Improve WorkerLost errors handling #8969

kwaszczuk · 2024-04-16T19:52:03Z

kwaszczuk
Apr 16, 2024

In my current team, we have encountered difficulties when gracefully handling WorkerLost errors (especially OOMs) while avoiding their infinite requeues. What I would like to see in Celery is the capability to requeue a task after WorkerLost error only a limited number of times.

Currently, Celery provides us with the task_reject_on_worker_lost setting, which always calls reject(requeue=True) under the hood. This means it delegates task retrying directly to the broker. However, most (if not all, I've checked RabbitMQ, Redis, and SQS) brokers do not support a retry counting mechanism when the requeue=True option is used. Therefore, without a workaround, Celery will indefinitely requeue some tasks, causing WorkerLost errors.

One way to work around this problem is to not use task_reject_on_worker_lost and instead implement a custom retry mechanism based on RabbitMQ DLX. However, this solution requires the task_acks_on_failure_or_timeout=False setting, which significantly disrupts Celery capabilities in terms of general error handling.
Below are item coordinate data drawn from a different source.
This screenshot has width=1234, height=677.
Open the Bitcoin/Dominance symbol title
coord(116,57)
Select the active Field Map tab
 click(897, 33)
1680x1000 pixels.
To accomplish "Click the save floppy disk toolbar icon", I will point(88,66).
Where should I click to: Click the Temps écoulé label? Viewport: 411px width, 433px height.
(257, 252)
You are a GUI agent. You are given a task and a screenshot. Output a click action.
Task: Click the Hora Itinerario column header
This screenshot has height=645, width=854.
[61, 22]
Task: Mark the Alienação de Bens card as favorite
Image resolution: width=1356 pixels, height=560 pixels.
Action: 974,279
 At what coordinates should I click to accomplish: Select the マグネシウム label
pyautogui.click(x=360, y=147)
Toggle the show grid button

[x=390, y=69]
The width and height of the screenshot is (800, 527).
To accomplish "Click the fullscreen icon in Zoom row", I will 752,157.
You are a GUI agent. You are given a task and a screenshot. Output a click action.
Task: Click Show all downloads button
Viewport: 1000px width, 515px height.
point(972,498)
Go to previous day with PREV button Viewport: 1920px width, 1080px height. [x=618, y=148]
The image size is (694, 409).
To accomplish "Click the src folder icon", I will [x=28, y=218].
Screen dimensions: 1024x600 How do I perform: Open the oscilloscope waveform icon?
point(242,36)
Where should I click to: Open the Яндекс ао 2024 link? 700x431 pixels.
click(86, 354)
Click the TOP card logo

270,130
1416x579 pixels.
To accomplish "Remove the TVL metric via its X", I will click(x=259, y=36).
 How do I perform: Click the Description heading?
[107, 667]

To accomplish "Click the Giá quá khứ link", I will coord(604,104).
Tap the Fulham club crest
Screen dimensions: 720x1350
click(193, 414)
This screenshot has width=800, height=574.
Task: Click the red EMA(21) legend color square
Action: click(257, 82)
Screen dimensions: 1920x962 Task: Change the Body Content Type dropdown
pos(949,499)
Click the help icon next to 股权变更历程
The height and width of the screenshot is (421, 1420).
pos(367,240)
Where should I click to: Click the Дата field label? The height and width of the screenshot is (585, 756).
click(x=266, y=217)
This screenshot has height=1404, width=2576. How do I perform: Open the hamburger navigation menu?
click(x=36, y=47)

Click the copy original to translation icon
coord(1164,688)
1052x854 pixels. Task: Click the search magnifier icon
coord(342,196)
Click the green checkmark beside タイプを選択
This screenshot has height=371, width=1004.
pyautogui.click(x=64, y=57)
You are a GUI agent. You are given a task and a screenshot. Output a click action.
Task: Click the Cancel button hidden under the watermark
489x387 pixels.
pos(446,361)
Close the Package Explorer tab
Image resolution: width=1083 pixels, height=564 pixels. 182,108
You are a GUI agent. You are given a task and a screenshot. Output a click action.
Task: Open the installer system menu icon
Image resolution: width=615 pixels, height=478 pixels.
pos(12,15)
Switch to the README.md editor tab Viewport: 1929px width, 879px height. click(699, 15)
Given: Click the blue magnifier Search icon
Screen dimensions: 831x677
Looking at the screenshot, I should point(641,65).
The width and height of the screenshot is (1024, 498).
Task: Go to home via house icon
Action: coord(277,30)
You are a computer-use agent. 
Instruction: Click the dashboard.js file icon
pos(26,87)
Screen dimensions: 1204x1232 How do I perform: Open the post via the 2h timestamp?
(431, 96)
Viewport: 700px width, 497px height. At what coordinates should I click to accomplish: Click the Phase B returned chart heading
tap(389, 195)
I would be happy to work on improving the current state of things in Celery in this matter. As of now, I have come up with two possible approaches (A & B) for improving Celery's WorkerLost handling:

A. Use Celery's retry mechanism (`app.Task.retry()`) instead of `reject(requeue=True)`

Pros:

Retries could be easily limited using Task.max_retries or manually by accessing app.Task.request.retries.
Requires minimal code changes.

Cons:

Not fully backward-compatible - tasks may stop retrying indefinitely by default due to the preconfigured Task.max_retries limit.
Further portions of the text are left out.